(Beginning of Supplied entries)
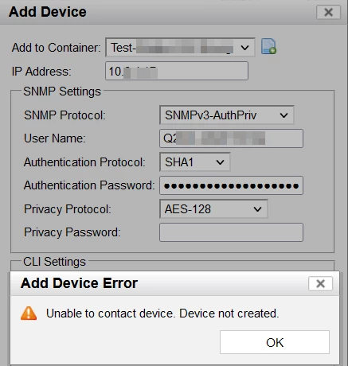
Task: Open the Add to Container dropdown
Action: [180, 48]
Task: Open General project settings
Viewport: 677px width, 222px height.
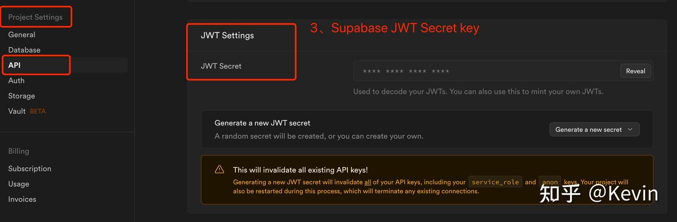Action: 22,34
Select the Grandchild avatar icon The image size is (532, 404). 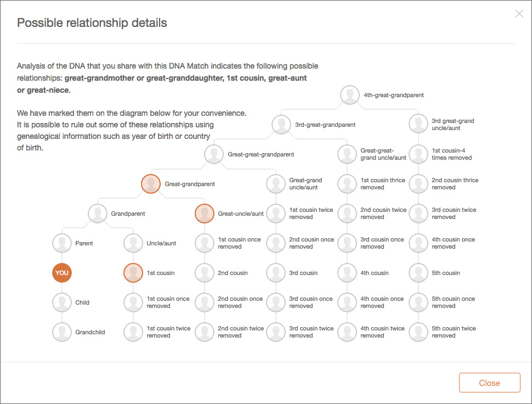coord(62,332)
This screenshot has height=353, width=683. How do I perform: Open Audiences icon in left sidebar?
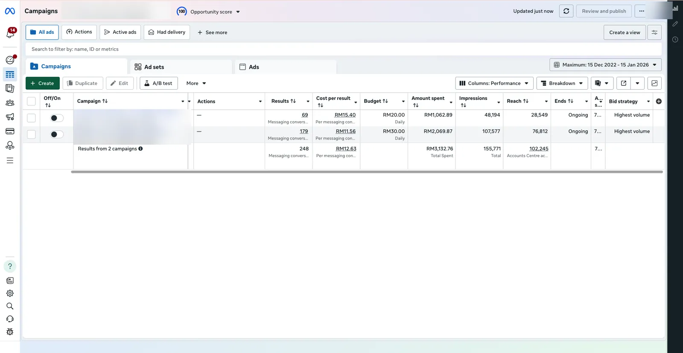(10, 103)
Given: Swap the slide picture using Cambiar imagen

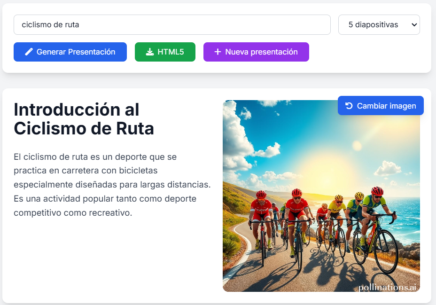Looking at the screenshot, I should [381, 106].
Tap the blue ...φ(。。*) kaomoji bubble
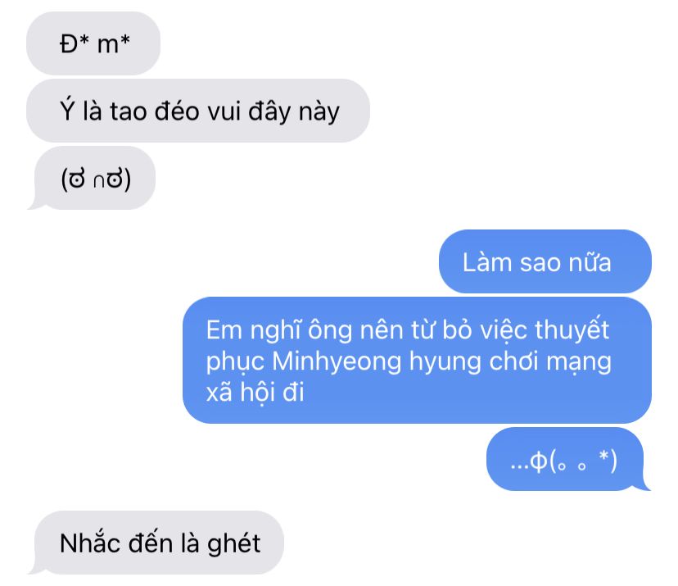 (566, 459)
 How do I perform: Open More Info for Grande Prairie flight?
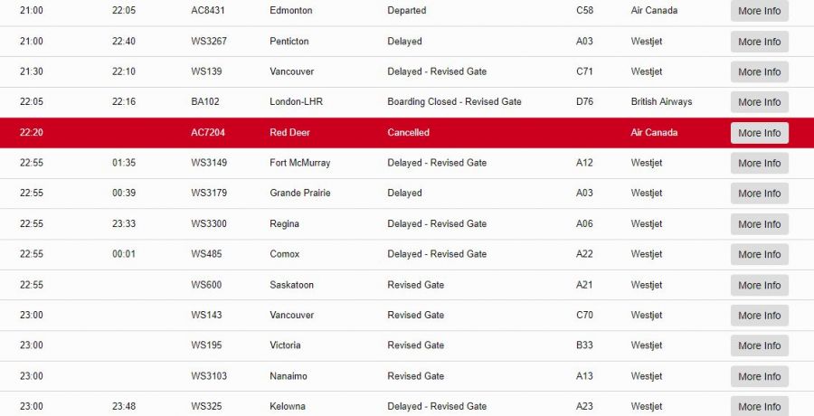[760, 194]
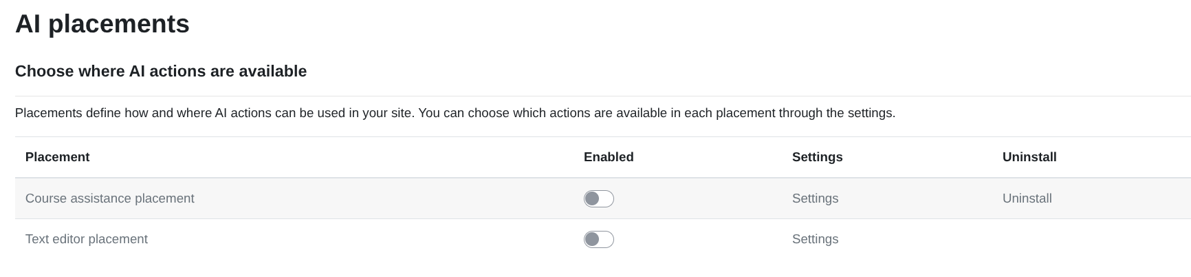
Task: Click the 'Choose where AI actions are available' subheading
Action: (x=161, y=72)
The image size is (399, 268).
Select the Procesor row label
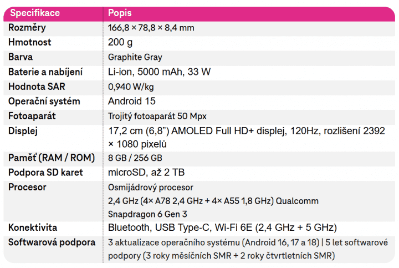coord(27,187)
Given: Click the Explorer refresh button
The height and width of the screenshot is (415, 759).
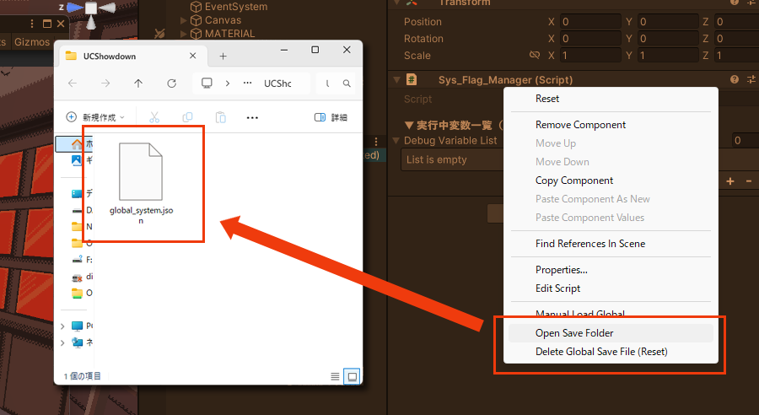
(End of Supplied entries)
Directions: Nothing but the lines from the one holding "Select the Procesor row label" to the end of the entries above should be echoed, exactly and with both ends included; omit the pictures.

Result below:
Select the Procesor row label
coord(27,187)
Given: Click the Explorer refresh button
The height and width of the screenshot is (415, 759).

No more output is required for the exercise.